Gemma 3n May Be Amazing

Published May 26, 2025

As a big fan of open large language models (LLMs) like the Gemma and Qwen series, I’m always interested in new developments in the space of open LLMs.

Running these models on your own system with tools like Ollama or LM Studio offers incredible benefits, from 100% privacy to cost savings. That’s why I was particularly excited by a recent announcement at Google I/O: Gemma 3n.

Local LLMs via Ollama & LM Studio - The Practical Guide

Learn how to use LM Studio & Ollama to run open large language models like Gemma, Llama or DeepSeek locally to perform AI inference on consumer hardware.

Explore Course

While, of course, many headlines focused on the latest Gemini updates and Project Astra, Gemma 3n quietly emerged as a significant step forward for open LLMs.

Because, even though it’s an open model, just like its Gemma 3 predecessors, it introduces some truly innovative features that set it apart.

2 Models Baked Into 1

Unlike typical LLMs, Gemma 3n isn’t just one model. It’s actually a combination of two models merged into one.

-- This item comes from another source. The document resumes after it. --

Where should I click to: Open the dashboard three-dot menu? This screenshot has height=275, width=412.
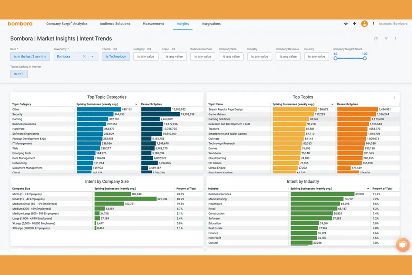coord(396,39)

Specifically, it combines a 5 billion and an 8 billion parameter model by using shared layers and parameters from the underlying neural network. In addition, Google uses various optimization techniques, which shrink the memory usage and requirements of these combined models down to the equivalent of 2 billion and 4 billion parameters, respectively.

This means you get the performance and power of 5-billion and 8-billion parameter models while only requiring the memory resources of much smaller models.

This is a game-changer, especially for running LLMs on less powerful hardware. The goal is to make these capable models accessible even on relatively low-end devices, potentially including some smartphones.

A New Architectural Approach

How did Google achieve this? The innovation lies in a new architectural approach that allows for shared layers within the neural network that powers the LLM. Certain parts of the neural network are utilized by both the 5 billion and 8 billion parameter models, while other parts are unique to each.

For application developers, this means you can essentially tell the model which version you want to use: the smaller, more efficient one, or the larger, more capable one. You can also switch to use different models “on the fly” for different prompts.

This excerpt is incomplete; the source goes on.